This is a very sad situation.  I would be calling animal control on this dude.  No animal should have to suffer because of someone's negligence.  It is very unfortunate that this person even owns an animal.  Do the right thing and help save this snake. That poor baby has suffered enough already.

----------

_Generationshell_ (01-12-2011)

----------


## kasmiraross

i rescued my bp wen i got him he had septicemia and was on his death bed . he was 2 foot long and only weighed 200 grams iv had him bout 6 months and he now weigh 985 grams an is healthy .that snake must have septicemia plz help it or give me his address and il report it . how can any desent person sit back and let this happen? has your mum seen that picture ? if so how can she tell you not to report him ?

----------

_Generationshell_ (01-12-2011)

----------


## kasmiraross

your friend who had the other snakes round there she was ovs going round there and sorting her snakes out . so why dint she sort this snake out ? if she doing her snakes it would not off hurt or toke to much off her time to sort this snake out to .so if i was you i would not be worried bout fooling out with her . i wud fool out with her myself for being so selfish and lazy . an as for the owner i wont start bout him cuz il be here all day . :Mad:

----------

_Generationshell_ (01-12-2011)

----------


## Generationshell

Its decided you guys. I am calling animal control tomorrow, I am going to do what has to be done.

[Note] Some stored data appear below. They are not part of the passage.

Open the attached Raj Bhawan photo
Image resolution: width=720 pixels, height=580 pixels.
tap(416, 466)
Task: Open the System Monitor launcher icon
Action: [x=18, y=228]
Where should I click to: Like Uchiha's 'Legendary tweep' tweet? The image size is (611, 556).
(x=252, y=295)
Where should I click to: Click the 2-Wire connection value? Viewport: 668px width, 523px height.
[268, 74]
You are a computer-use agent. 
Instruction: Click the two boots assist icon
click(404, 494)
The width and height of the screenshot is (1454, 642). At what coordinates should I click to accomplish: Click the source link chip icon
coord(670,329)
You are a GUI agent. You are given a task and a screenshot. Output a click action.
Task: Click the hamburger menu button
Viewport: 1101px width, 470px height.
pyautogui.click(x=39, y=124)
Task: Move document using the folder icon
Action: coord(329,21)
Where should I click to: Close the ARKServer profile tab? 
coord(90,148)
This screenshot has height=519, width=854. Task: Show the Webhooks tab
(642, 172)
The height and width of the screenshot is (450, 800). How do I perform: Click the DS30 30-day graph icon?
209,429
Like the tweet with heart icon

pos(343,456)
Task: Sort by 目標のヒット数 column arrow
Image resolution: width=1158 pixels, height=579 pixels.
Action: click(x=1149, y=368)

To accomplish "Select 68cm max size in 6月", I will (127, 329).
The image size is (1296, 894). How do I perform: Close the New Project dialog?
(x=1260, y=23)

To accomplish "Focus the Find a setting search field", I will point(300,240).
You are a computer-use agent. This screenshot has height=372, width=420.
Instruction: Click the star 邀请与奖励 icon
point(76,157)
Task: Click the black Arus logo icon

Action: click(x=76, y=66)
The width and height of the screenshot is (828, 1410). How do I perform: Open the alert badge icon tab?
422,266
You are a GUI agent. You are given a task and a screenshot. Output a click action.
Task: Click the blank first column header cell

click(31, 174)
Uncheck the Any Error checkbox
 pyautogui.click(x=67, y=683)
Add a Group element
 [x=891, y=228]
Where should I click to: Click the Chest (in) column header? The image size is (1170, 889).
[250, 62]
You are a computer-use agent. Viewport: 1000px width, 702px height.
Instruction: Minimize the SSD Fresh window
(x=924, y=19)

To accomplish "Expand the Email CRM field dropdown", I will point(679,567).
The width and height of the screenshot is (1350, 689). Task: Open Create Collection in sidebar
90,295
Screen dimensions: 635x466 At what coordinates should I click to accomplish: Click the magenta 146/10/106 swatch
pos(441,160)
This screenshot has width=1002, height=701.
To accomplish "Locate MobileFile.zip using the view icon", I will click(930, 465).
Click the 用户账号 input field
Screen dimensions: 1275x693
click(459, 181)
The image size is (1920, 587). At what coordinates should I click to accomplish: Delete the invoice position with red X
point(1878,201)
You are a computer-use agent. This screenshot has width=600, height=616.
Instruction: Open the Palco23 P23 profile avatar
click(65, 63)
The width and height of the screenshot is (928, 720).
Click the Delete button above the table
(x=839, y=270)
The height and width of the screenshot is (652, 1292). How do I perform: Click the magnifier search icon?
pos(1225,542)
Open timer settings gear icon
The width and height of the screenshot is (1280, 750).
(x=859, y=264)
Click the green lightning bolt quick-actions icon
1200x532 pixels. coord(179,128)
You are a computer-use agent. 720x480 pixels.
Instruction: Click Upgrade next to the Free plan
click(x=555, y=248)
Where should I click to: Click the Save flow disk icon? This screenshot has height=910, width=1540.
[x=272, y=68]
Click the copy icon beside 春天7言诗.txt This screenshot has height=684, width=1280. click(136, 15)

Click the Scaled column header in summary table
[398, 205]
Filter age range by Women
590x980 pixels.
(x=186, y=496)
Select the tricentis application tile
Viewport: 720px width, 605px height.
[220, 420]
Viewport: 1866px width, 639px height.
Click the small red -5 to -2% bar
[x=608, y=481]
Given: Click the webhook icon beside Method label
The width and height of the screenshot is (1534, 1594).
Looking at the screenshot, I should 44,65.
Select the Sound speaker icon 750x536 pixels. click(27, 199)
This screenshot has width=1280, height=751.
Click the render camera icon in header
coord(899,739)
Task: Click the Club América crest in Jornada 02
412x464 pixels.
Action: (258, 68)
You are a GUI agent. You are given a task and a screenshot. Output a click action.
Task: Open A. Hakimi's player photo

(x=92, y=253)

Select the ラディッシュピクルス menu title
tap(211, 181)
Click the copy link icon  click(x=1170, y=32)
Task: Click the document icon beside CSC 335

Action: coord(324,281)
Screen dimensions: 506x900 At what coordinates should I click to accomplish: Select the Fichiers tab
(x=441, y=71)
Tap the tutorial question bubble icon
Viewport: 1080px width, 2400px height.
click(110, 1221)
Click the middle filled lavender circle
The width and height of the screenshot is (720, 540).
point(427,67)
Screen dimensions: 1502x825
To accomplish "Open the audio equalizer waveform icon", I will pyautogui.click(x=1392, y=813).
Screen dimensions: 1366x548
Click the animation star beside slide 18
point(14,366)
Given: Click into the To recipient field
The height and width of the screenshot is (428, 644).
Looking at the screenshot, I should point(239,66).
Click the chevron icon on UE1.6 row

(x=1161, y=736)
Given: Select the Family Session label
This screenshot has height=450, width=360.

I hadn't even considered the existence of septicemia, and the reality is this snake needs help fast!. IF my friend is really my friend then she will realize I did the right thing. I am doing it for the snake and no one else.

----------

Yakisobafish (01-12-2011)

----------


## ameh78

im not sure if anyone has said this yet but the big thing that comes to mind to me is you have mentioned your friend has snakes in this house as well. Why didnt your friend step in and say hey - take care of your snake! or even step up and do it herself?

To me that bothers me as much as what he did. she allowed this to happen and didnt do anything about it.

----------

_Generationshell_ (01-12-2011),PitOnTheProwl (01-12-2011)

----------


## Generationshell

> Why didnt your friend step in and say hey - take care of your snake! or even step up and do it herself?
> 
> To me that bothers me as much as what he did. she allowed this to happen and didnt do anything about it.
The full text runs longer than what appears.